Relationship between drift speed and memory loss in two-module (A-C) and one-module (D-F) networks. (A,D) Drift speed for different heterogeneity degrees, α and β. (B,E) Minimum Fisher information (FI). The upper panels were obtained with a coarse parameter grid, and lower panels were obtained with a fine grid but only along parameters for the smallest bias increase (red circle) and the orthogonal direction (red triangle). When bias speed is large with unbalanced excitation and inhibition strengths (triangle), the minimum FI decreases quickly in both two-module and one-module networks, suggesting memory loss. On the other hand, along the direction with the smallest bias increase (circle), the minimum FI is relatively high. The FI was estimated at 4s into the delay epoch using 1000 realizations. (C,F) Negative correlation between minimum FI and drift speed.

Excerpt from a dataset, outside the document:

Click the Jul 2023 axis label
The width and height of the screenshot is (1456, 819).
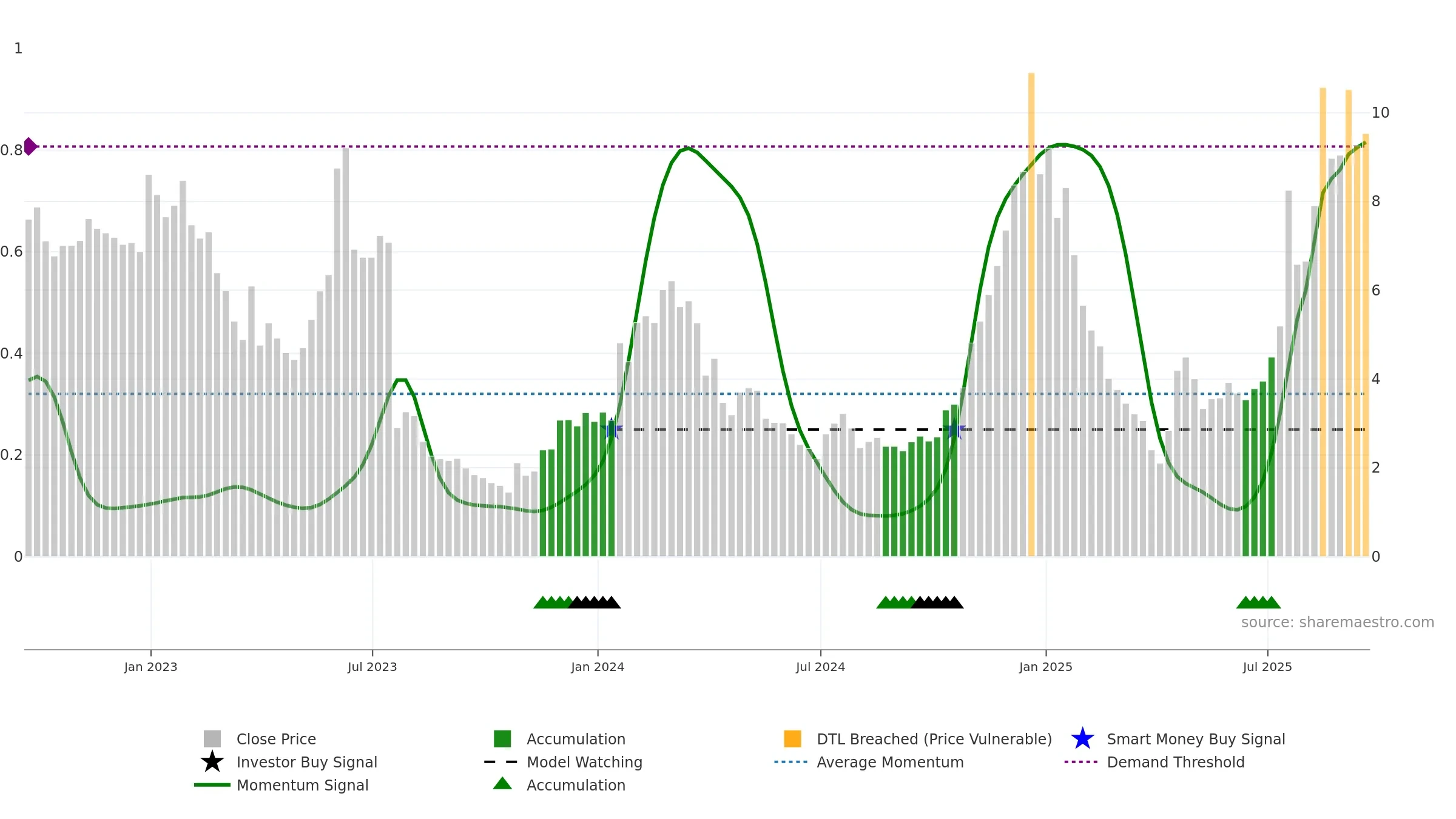click(372, 667)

Comparison of low-dimensional dynamics between two-module and one-module network models. (A,B) Bias and standard deviation (SD) patterns of two-module (A) and one-module (B) networks adapted from Figure 6F and Figure 7E, respectively. The averages of bias and SD over different θ at 4s into the delay are similar in the two networks. (C,D) Energy potential and noise coefficients in two-module (black) and one-module (red) networks. Despite the similar bias levels at 4s, the two-module network has a shallower potential (C) but larger heterogeneity in the noise coefficient profile (D). Such differences make it possible for the SD to become smaller around cardinal orientations in the two-module network (right in A), while drift dynamics overwhelm and the SD pattern is opposite to that of the noise coefficient in the one-module network (right in B).